Source:Bill Musgrave, American Gold Exchange
AustinGold edged down 0.1% to close above $1,836 as Treasury yields edged higher on inflation expectations despite falling stocks and a weaker dollar. It was the metal's first loss in five sessions as it pulled back from near a three-month high.
Factory prices in China accelerated at the fastest pace since late 2017 in April, and the nation's producer price index surged 6.8% from a year ago, setting the stage for significantly higher consumer prices in economies like the US that depend on Chinese imports.
With traders bracing for sharply higher inflation when the US Consumer Price Index is released tomorrow, the Dow lost nearly 1.4% and the S&P 500 slid nearly 1%.

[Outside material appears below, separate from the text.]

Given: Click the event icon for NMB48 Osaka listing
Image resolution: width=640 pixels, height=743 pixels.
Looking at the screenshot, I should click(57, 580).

Benchmark 10-year Treasury yields edged up despite the risk-off sentiment on worries about inflation. Higher yields create headwinds for gold by increasing the opportunity cost for holding the metal, even though it typically rises in inflationary environments as a hedge against higher prices.
The dollar dipped to a new 10-week low on expectations that higher inflation will reduce its purchasing power. A weaker dollar supports gold and other commodities priced in it for global trade by making them less expensive overseas.
In a normal economic climate, rising inflation would support the dollar because it leads to higher interest rates, which in turn attract Forex investors seeking higher yields. But the Fed has repeatedly pledged to leave interest rates unchanged despite any surges in inflation this year.
The other precious metals were mostly lower, with platinum and palladium dropping 1.4% and 1.9%, respectively, while outlier silver rose 0.7%.
At the Comex close: June gold dipped $1.50 to $1,836.10; July silver rose 18 cents to $27.67; July platinum dropped $23.30 to $1,241.20; and June palladium lost $42 to $2,926.20 an ounce.